TASK REQUIREMENTS: Go line by line through the data below and count those with the string "display". Give the number only.

━━━━━━━━━━━━━━━━━━━━━━━━━━━━━━

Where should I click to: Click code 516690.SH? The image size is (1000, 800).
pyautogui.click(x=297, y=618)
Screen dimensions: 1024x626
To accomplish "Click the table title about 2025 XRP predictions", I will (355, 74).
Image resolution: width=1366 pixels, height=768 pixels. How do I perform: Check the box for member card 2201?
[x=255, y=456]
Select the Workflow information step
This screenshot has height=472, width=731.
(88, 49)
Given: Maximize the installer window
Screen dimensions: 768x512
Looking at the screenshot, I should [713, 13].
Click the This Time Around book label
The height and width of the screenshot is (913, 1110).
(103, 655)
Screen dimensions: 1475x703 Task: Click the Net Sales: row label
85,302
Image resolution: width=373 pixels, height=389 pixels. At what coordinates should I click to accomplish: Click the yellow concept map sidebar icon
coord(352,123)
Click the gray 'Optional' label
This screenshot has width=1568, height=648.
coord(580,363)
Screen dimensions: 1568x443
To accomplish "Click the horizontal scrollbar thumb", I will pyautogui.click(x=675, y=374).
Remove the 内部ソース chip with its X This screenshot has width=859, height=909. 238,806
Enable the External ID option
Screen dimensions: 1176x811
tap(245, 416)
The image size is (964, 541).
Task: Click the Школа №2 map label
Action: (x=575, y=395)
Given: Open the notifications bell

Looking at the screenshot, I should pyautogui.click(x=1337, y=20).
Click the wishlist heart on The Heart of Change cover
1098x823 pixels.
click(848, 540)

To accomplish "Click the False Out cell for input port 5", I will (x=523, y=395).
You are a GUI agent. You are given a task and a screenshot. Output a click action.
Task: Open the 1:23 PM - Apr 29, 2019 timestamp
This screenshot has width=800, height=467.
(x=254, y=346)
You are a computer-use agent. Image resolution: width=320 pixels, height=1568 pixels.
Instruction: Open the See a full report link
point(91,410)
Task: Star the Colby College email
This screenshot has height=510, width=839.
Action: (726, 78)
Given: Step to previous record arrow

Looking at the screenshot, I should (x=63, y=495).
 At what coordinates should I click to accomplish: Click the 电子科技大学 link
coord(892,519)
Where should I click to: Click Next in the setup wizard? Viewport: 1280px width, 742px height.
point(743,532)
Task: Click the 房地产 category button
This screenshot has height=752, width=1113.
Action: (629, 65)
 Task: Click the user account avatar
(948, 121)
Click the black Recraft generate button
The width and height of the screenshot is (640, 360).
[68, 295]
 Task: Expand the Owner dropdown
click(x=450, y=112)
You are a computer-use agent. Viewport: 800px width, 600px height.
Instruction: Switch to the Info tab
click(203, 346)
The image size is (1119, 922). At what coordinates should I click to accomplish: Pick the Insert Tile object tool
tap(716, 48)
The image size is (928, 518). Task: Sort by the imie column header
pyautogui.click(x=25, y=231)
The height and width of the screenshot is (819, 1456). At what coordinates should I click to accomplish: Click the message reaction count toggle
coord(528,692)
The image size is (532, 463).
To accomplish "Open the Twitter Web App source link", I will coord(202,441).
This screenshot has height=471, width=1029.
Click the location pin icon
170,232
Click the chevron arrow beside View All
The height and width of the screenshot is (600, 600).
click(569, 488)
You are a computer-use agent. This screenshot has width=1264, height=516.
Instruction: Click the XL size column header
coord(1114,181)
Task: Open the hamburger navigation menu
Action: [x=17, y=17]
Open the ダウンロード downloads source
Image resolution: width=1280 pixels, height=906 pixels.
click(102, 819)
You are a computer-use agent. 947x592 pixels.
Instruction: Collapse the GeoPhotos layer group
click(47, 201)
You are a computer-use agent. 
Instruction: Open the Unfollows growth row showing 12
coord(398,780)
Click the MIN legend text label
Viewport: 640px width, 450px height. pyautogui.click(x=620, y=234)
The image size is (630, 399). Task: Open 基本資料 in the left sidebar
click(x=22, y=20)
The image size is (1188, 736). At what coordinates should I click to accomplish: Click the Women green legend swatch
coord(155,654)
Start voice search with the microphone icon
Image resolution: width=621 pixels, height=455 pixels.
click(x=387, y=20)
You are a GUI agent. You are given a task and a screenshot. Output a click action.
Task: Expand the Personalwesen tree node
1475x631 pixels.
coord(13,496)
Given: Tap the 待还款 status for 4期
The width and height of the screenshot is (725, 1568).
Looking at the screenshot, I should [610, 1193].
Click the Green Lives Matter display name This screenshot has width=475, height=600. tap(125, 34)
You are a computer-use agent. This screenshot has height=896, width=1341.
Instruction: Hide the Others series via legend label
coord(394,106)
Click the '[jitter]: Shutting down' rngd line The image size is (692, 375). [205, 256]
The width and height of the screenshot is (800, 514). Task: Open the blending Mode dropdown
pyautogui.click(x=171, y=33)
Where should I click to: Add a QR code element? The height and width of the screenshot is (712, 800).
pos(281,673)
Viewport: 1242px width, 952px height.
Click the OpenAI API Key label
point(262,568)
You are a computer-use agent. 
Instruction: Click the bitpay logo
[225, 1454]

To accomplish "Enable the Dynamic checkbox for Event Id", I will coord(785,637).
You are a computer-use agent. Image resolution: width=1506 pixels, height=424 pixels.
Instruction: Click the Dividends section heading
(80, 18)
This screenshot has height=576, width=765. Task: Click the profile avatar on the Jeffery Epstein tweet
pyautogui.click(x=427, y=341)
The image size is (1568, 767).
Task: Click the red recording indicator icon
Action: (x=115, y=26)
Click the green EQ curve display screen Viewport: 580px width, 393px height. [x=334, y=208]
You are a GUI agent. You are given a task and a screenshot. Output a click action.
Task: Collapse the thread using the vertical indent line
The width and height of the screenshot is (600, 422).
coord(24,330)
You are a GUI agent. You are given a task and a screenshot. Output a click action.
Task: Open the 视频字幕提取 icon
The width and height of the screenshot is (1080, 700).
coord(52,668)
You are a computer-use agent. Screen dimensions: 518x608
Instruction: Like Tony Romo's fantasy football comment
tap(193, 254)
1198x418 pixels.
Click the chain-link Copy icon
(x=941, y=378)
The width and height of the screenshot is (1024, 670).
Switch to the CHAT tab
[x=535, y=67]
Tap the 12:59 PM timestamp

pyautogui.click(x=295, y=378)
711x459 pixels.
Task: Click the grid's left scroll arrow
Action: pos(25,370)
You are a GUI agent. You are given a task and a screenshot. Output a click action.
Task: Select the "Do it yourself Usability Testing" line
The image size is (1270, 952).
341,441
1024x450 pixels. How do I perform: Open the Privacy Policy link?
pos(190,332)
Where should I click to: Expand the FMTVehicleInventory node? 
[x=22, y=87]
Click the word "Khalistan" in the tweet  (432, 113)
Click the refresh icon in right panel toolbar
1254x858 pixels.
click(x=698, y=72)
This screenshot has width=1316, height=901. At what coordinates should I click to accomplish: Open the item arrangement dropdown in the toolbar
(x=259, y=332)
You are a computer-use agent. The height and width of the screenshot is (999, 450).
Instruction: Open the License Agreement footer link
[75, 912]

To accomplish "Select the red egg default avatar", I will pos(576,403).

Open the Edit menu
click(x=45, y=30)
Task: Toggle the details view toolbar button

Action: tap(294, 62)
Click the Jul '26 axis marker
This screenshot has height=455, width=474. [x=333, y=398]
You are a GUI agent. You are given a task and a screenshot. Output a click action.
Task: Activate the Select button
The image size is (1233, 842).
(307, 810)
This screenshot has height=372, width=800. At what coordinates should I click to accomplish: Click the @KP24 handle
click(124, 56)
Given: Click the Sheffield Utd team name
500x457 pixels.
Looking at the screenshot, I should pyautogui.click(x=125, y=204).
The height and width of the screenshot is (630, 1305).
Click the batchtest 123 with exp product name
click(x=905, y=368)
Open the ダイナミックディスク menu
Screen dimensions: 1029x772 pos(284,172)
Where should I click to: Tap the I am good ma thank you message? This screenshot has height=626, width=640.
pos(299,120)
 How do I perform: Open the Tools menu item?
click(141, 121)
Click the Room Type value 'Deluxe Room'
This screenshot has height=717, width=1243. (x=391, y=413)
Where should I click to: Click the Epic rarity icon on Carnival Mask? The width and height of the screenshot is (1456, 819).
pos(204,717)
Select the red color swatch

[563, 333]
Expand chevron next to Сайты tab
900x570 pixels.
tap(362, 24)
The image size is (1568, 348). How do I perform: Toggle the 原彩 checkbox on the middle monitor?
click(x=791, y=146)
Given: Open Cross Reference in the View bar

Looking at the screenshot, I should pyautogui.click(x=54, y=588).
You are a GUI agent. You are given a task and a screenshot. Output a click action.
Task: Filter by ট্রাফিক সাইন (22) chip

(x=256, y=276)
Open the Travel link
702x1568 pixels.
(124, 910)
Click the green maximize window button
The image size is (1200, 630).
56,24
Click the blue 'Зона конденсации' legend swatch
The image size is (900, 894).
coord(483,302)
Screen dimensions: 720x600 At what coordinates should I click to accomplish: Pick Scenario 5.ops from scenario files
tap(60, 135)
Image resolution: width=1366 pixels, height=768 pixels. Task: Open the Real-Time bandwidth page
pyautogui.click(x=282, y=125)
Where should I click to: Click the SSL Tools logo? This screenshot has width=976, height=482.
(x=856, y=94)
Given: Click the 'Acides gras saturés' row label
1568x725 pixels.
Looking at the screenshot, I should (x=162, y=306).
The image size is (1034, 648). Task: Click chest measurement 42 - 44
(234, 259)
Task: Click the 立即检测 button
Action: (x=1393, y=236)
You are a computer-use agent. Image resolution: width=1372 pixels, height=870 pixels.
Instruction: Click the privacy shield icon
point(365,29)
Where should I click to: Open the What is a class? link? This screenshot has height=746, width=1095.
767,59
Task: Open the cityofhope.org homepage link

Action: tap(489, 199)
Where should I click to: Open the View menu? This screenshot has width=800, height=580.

━━━━━━━━━━━━━━━━━━━━━━━━━━━━━━

TASK ANSWER: 2